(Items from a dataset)
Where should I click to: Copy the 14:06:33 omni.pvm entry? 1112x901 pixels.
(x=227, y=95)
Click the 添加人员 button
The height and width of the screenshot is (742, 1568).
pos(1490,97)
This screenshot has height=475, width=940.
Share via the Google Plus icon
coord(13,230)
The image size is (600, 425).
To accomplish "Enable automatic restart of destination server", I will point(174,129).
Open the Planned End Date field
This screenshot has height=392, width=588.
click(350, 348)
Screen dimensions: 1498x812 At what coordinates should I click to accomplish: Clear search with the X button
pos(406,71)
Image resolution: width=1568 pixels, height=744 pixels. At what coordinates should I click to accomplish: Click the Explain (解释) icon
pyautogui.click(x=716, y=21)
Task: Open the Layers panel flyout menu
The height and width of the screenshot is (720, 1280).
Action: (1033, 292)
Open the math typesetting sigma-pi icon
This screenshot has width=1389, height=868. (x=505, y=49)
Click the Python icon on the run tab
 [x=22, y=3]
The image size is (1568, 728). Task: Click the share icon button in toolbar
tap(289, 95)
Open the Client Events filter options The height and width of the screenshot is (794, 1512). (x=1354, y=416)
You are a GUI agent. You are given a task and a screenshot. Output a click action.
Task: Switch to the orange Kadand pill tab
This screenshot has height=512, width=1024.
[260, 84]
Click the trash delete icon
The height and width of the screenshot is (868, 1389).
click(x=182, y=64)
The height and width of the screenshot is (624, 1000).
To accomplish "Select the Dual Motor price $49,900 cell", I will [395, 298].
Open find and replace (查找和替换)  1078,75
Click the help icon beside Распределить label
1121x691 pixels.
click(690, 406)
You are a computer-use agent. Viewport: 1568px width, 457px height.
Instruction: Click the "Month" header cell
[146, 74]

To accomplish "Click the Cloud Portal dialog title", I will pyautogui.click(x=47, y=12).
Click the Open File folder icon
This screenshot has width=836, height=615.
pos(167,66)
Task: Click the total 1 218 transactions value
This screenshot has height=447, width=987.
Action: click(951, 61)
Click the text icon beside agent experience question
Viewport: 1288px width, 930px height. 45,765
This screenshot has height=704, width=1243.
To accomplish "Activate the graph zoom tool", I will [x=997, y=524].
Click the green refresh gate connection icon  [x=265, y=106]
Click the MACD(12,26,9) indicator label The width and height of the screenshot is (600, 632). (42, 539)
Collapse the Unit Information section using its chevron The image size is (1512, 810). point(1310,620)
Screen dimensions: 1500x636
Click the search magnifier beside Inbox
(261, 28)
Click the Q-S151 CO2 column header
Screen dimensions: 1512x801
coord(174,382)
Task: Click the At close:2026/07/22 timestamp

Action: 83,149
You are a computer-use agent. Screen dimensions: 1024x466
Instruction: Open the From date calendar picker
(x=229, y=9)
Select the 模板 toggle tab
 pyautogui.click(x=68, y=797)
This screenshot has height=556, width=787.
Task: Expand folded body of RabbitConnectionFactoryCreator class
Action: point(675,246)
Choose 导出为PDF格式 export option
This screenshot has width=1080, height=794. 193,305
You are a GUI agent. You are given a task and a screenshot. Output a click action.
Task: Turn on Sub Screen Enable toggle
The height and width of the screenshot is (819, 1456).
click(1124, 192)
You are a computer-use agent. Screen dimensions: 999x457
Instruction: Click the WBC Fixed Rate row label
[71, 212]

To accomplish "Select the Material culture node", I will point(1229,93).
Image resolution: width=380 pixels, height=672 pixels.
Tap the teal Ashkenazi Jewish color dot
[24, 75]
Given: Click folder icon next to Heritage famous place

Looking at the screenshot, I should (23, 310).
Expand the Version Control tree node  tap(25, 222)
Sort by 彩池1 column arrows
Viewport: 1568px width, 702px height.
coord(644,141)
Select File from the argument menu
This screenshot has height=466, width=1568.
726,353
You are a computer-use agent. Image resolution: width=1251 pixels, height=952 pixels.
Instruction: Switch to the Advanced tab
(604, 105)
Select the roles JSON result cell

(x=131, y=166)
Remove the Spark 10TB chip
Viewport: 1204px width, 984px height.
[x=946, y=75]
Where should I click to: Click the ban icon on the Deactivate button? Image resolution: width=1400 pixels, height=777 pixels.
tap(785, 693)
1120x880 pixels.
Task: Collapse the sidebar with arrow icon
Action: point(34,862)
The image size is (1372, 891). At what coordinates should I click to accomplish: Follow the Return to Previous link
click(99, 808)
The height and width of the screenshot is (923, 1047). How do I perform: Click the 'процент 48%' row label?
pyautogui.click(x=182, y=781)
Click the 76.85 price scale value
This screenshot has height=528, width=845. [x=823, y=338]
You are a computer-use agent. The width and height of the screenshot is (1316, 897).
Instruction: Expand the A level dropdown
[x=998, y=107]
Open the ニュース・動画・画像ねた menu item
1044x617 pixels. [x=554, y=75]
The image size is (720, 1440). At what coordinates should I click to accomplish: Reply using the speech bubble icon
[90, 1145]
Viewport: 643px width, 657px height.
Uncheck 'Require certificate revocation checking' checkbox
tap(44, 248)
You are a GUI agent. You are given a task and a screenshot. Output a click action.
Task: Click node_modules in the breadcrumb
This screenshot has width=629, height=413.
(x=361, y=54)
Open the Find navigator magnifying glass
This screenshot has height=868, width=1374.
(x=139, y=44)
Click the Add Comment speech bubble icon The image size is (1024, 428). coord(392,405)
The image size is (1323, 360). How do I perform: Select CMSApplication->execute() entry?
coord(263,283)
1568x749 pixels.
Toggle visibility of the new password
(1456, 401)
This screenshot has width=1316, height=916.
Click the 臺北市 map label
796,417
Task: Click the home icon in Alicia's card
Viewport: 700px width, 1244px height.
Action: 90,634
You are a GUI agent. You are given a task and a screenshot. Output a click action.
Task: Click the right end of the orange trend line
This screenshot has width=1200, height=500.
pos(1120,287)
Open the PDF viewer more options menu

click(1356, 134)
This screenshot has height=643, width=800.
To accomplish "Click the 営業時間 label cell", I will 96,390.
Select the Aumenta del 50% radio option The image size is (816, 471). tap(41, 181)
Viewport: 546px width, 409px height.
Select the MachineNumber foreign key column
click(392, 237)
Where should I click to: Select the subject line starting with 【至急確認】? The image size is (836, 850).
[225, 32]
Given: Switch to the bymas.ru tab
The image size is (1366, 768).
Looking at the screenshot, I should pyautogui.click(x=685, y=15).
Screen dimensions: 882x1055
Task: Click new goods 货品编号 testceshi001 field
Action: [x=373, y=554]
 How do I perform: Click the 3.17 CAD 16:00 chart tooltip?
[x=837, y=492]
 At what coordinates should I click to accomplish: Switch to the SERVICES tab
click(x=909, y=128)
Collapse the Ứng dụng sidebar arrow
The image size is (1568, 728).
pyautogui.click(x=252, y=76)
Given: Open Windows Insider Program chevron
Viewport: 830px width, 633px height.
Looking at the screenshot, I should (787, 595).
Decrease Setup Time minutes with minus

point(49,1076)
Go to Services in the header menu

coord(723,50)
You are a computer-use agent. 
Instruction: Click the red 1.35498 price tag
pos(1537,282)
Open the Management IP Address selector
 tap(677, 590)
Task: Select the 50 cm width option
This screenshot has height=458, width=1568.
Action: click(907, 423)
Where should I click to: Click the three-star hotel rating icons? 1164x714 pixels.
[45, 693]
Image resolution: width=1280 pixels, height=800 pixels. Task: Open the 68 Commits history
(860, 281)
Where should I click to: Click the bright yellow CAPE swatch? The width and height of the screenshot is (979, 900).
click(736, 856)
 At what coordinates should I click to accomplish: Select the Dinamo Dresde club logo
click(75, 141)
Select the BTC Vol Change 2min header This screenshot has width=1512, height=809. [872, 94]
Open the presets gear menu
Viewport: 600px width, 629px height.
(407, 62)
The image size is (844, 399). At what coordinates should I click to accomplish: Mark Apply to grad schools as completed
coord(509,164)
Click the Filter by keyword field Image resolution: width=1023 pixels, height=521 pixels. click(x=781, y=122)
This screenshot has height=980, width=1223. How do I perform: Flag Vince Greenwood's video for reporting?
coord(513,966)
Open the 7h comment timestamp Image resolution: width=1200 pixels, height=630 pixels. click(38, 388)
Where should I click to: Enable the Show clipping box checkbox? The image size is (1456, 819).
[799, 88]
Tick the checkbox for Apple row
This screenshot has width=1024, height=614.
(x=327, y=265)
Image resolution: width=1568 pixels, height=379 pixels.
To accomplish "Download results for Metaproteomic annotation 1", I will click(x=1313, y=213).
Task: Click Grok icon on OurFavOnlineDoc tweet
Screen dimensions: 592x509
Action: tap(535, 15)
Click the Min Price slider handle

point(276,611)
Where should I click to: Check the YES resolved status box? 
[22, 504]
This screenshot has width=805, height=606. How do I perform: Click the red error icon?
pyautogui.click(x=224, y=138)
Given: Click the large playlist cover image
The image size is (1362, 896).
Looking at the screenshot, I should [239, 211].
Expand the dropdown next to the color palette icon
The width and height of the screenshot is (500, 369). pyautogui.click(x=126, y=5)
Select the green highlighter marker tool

REQUEST: Retype the items word for word, starting at the line that contains "Select the 模板 toggle tab" and ending at the line that contains "Looking at the screenshot, I should (23, 310).".

TASK RESULT:
Select the 模板 toggle tab
 pyautogui.click(x=68, y=797)
This screenshot has height=556, width=787.
Task: Expand folded body of RabbitConnectionFactoryCreator class
Action: point(675,246)
Choose 导出为PDF格式 export option
This screenshot has width=1080, height=794. 193,305
You are a GUI agent. You are given a task and a screenshot. Output a click action.
Task: Turn on Sub Screen Enable toggle
The height and width of the screenshot is (819, 1456).
click(1124, 192)
You are a computer-use agent. Screen dimensions: 999x457
Instruction: Click the WBC Fixed Rate row label
[71, 212]

To accomplish "Select the Material culture node", I will point(1229,93).
Image resolution: width=380 pixels, height=672 pixels.
Tap the teal Ashkenazi Jewish color dot
[24, 75]
Given: Click folder icon next to Heritage famous place

Looking at the screenshot, I should (23, 310).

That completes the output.